Por Ney Anderson

“Sigo obedecendo uma voz dentro da minha cabeça, que me orienta a falar a verdade. Optei sempre pela verdade, assim sigo com a minha consciência tranquila. Não tenho rabo preso com ninguém, só trabalho com a verdade. Desde  o início da minha vida pública, com o Secos & Molhados, quando nunca tinha dado uma entrevista na minha vida, a voz surgiu dentro da minha cabeça: simplesmente, fale a verdade. Foi o que fiz , e faço até hoje”. Essas palavras que estão no livro Vira-lata de Raça (Tordesilhas), as memórias de Ney Matogrosso, dão o tom do que o leitor vai encontrar nas quase trezentas páginas da obra. A narrativa é baseada em entrevistas antigas na imprensa, que foram atualizadas e organizadas pelo poeta Ramon Nunes Melo, em três grandes conversas com Ney durante um ano.
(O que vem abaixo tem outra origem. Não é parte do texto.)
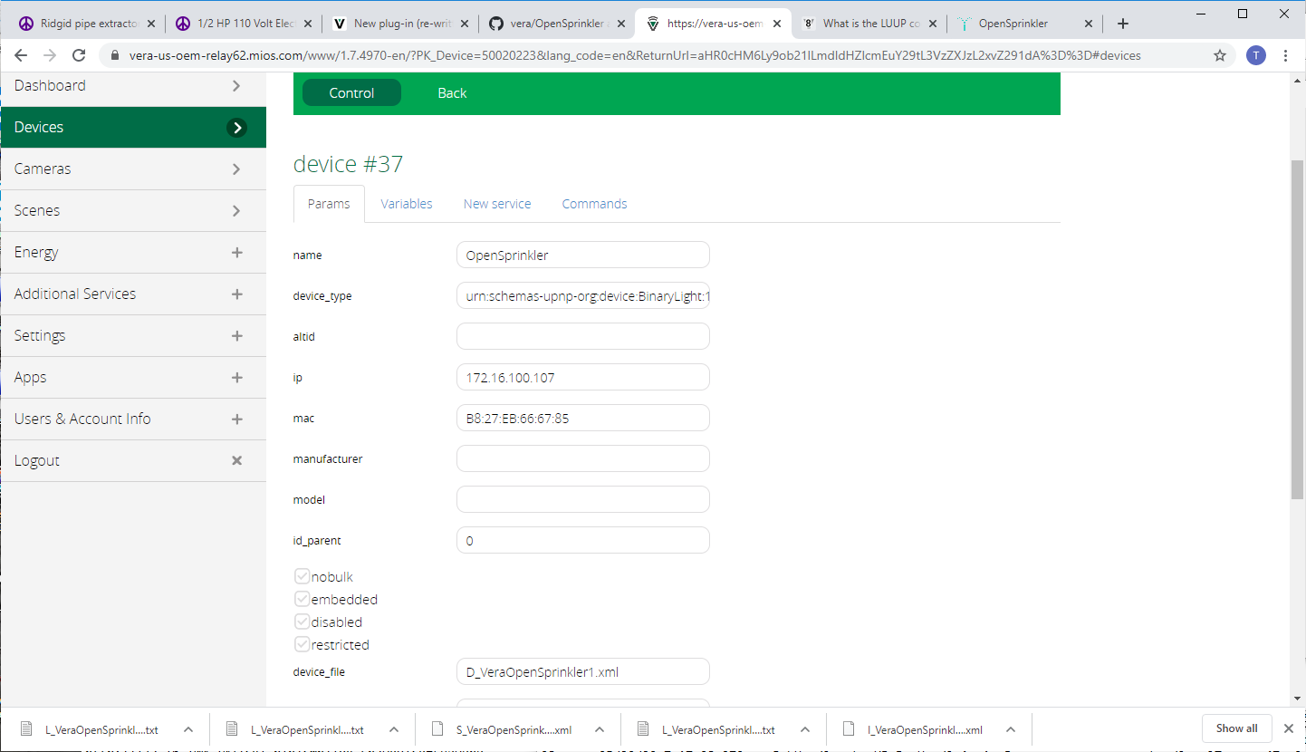Open the user profile avatar icon

tap(1255, 55)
Diferente de outros livros do tipo, Ney não se desnuda. Vira-lata de Raça (Tordesilhas) serve de forma ampla para o leitor conhecer o seu pensamento, seja como artista ou ser humano, dentro do processo evolutivo, como é afirmado diversas vezes. É uma grande conversa sobre diversos aspectos da vida dele. Algumas vezes os assuntos se repetem. Como a sintonia que ele mantém com a natureza, que vem desde criança.

Ainda que dividido por dez capítulos, não existe uma cronologia nas histórias, é como se as lembranças fossem surgindo sem ordem, porque tudo funciona como uma grande conversa de Ney narrando fatos desde quando ele era muito pequeno, em Bela Vista, e as sucessivas mudanças de endereço por conta do pai militar, até acontecimentos bem recentes. Como a polêmica com o cantor pernambuco Johnny Hooker, sobre uma entrevista para a Folha de São Paulo, onde Ney disse não ser um estandarte gay, mas um ser humano. E as comparações com David Bowie. O outro, Ney diz, era inglês, e ele, latino-americano, brasileiro, índio, nu. Mas sobretudo brasileiro, neto de avô argentino e avó paraguaia, que sempre teve a noção do pertencimento a sua terra e as origens. E por isso mesmo nunca pensou em fazer carreira estrangeira, cantando em outro idioma.

No ensaio com os Secos & Molhados, antes da estreia oficial. Foto: Ary Brandi

O livro não é uma biografia (ou autobiografia) tradicional com detalhes dos seus shows, por exemplo. Mas um mergulho dentro de si mesmo, em situações que foram moldando o seu pensamento, culminando na persona artística que surgiu nos anos 1970. Se hoje se discute a questão da androginia da música brasileira, ainda com bastante preconceito e luta por direitos, Ney já dava a cara a tapa há 45 anos, num período altamente repressor. Desafiando a ditadura militar com as armas da liberdade de expressão. Mas esse é apenas um dos aspectos da sua extensa e multifacetada trajetória.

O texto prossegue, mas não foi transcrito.